From the plans, it appears that there was a boiler room in the basement too, and is likely what fed the radiator seen in the picture. I doubt whether the compressors in the room directly behind the wall were running, since the refrigerators appear to have their own compressors in a separate room. Being 28 outside, I don't think they would have used air conditioning, even with the large crowd inside. A running methyl chloride system would have a high discharge temperature, according to the sources I found, in the neighborhood of 170-180 degree compressor discharge temperature. Methyl chloride will also self-ignite in the presence of aluminum. I don't know very much about the construction of a comfort air conditioning system back then, but I doubt that they would have remotely located evaporators like shown in the picture, especially since it appears from the pictures that there was a forced-air system in place
OK, it appears that the refrigeration unit was about a 5-ton capacity unit, water cooled receiver/condenser, and all the refrigerant (20-50) lbs had been pumped into the condenser, which was removed, inspected, and found to be severely corroded and leaking badly after the fact. If it dumped all 20-50 lbs at once, it could have had something to do with it, but it would make a hell of a sound, and it might not even all evaporate at once, since the boiling temp at atmospheric pressure is -10 Fahrenheit. Interested to see what everyone else thinks about this
From what I read, and taking wide liberties, and a little time on MS Paint, here is the system as I imagine it. Seem reasonable? Thoughts? Drawing it out to try to explain to OP
I think this is like exhuming Lincoln's body to see what killed him....

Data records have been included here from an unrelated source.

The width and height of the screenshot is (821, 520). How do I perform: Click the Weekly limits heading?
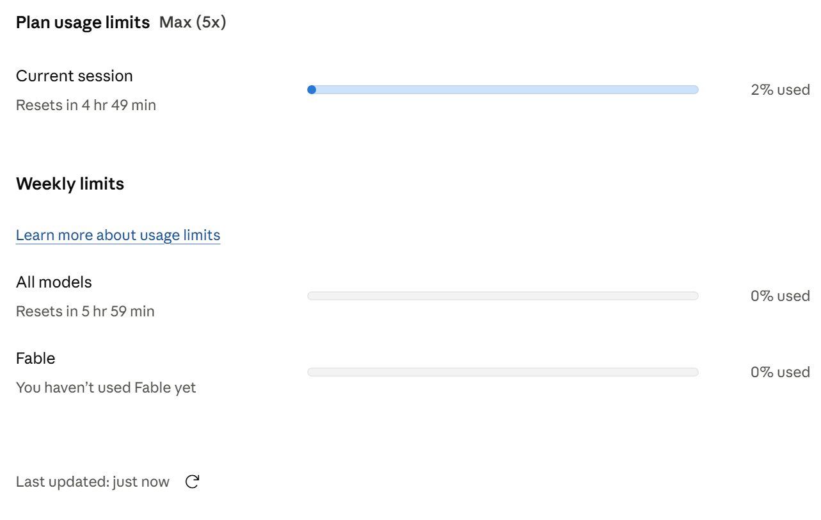point(70,184)
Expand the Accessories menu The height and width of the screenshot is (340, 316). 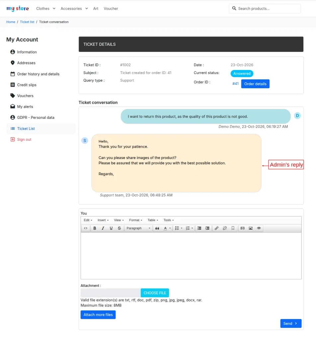(x=74, y=8)
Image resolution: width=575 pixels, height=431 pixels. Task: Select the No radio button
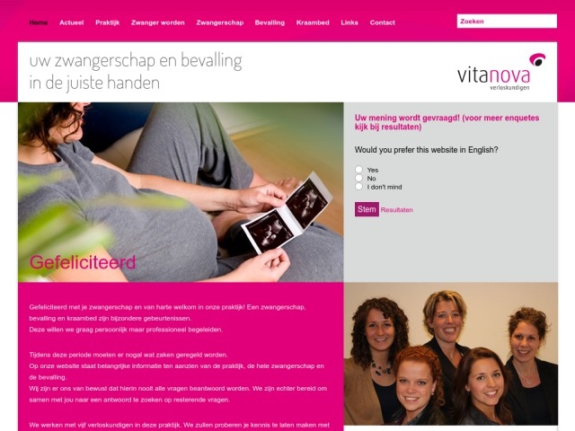358,178
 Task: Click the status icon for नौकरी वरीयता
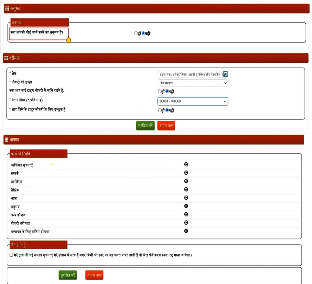click(186, 223)
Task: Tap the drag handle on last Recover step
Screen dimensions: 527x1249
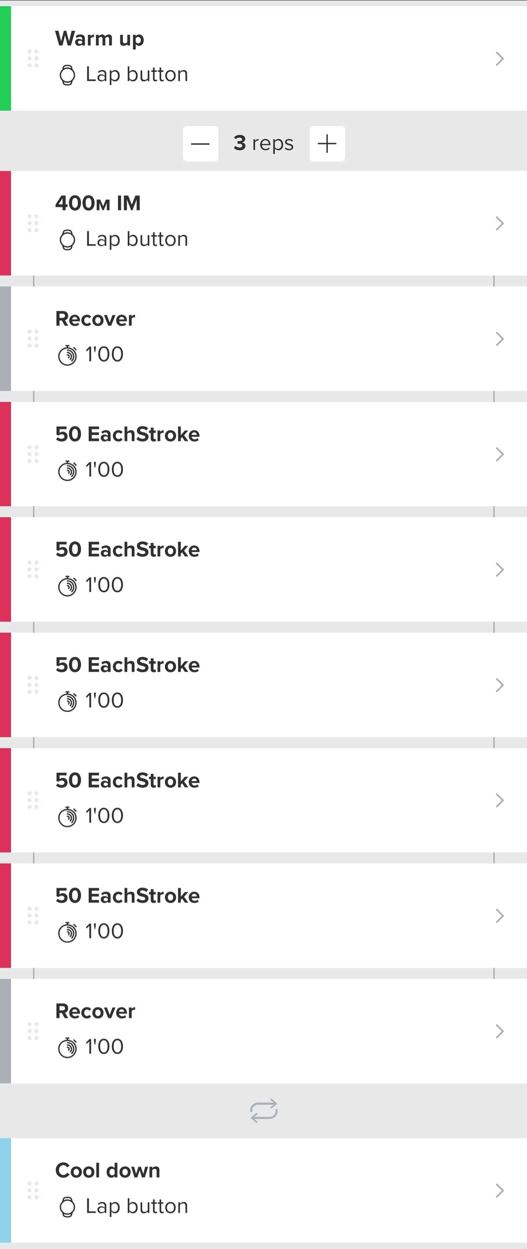Action: point(33,1031)
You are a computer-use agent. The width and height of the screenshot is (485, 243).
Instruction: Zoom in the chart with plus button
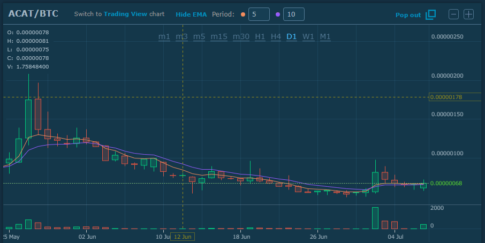tap(468, 14)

[Avatar photo from a Florida training accident. Everyone walked away.]
2 Tim 3:16-17
RSES CMS, HVAC Electrical Specialist
AOP Forum Rules:
Refer leak ignited by some spark somewhere maybe smokers, or electric short kaboom all over.

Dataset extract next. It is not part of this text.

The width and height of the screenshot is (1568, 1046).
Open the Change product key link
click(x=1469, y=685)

My name is TooCoolforschool and I am a chronic over charger.
Having grown up not far from Boston, this thread reminded me of the many family discussions about the Coconut Grove fire (especially around Thanksgiving, when the Boston Globe usually ran a commemorative story), the most memorable of which was my parents relating how they had planned to go there that evening to celebrate my father's 27th birthday. The Grove's dinner and floor show were quite popular back then, but fortunately they made other plans at the last minute.
Dad was just getting started in the refrigeration business that year. Later when I was a kid in the 1950's, I remember him working with many older system with either SO2 or methyl chloride. While the SO2 was just plain nasty, methyl was rather sweet-smelling...but highly flammable, something like alcohol, so I can see how methyl chloride could indeed be a cause for the fire.
A couple of things to point out about refrigeration system of that era are that they tended to use one central compressor for all of their cooling. For instance, a meat market may have one unit serving half a dozen coolers. Also, the compressors were belt drives with open motors and controls, so it wasn't uncommon to get a flareup if you had a methyl leak.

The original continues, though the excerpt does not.